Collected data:
+++++

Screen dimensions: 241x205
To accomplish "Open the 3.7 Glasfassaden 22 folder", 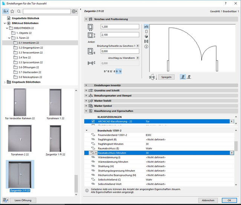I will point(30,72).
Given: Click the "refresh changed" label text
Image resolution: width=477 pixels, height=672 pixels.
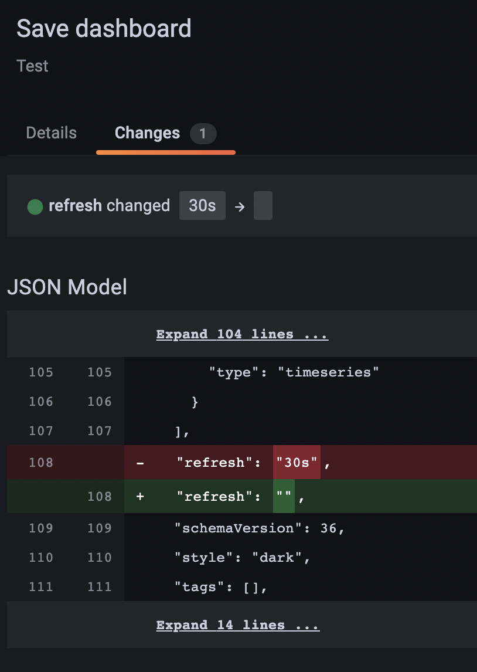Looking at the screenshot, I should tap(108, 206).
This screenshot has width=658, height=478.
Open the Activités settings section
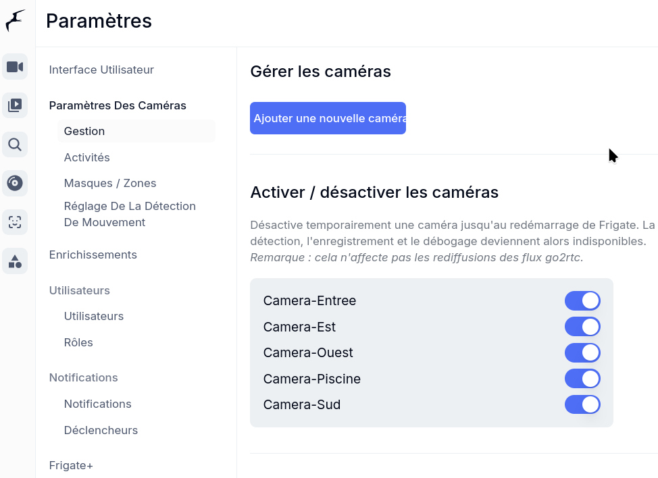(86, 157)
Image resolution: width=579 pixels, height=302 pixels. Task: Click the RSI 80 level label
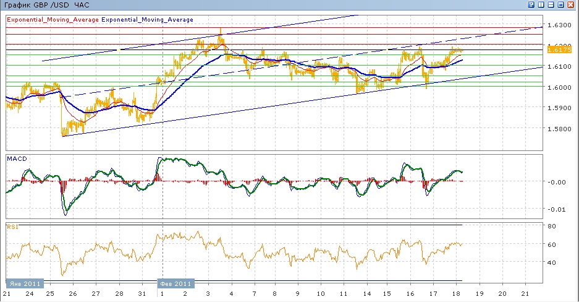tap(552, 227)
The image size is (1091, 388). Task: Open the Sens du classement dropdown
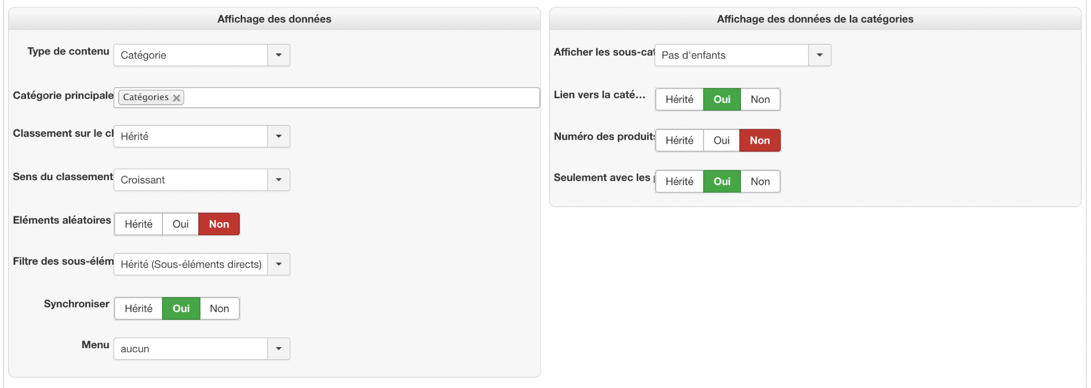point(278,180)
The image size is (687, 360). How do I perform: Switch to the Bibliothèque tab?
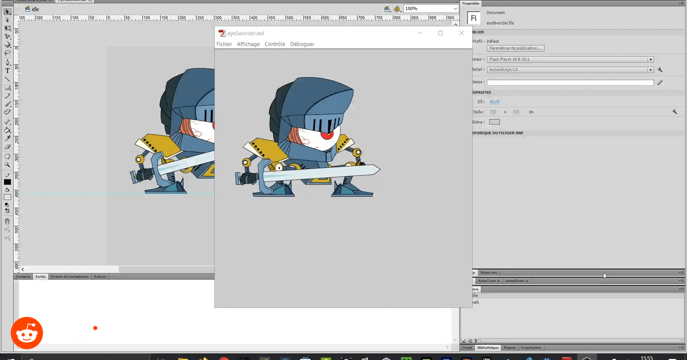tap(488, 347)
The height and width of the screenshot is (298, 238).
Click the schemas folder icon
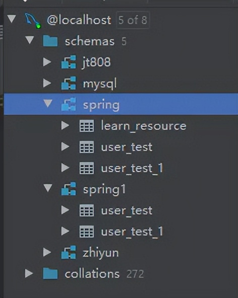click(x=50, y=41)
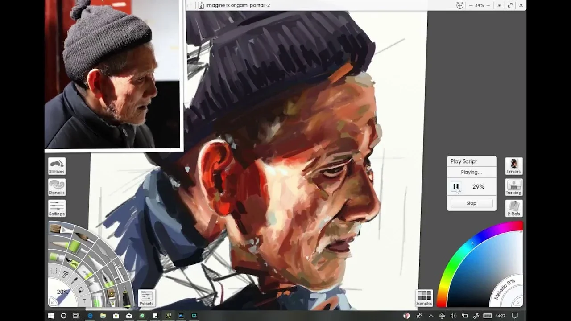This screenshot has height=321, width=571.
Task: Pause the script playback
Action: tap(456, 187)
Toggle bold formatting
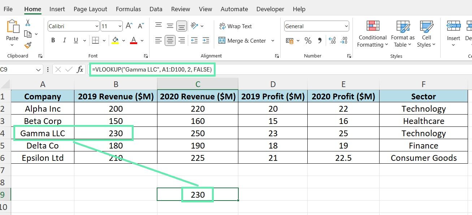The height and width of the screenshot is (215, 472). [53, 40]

+++++

THE TASK:
Make an exact copy of the lines above, beginning with the line with "Given: Click the" and ending with the line with "The height and width of the screenshot is (298, 238).", and keep the pictures out of it.

REPLY:
Given: Click the "refresh changed" label text
Image resolution: width=477 pixels, height=672 pixels.
Looking at the screenshot, I should tap(108, 206).
This screenshot has width=658, height=478.
Open the Activités settings section
(86, 157)
Image resolution: width=579 pixels, height=302 pixels. Task: Click the RSI 80 level label
tap(552, 227)
The image size is (1091, 388). Task: Open the Sens du classement dropdown
point(278,180)
The image size is (687, 360). How do I perform: Switch to the Bibliothèque tab?
tap(488, 347)
The height and width of the screenshot is (298, 238).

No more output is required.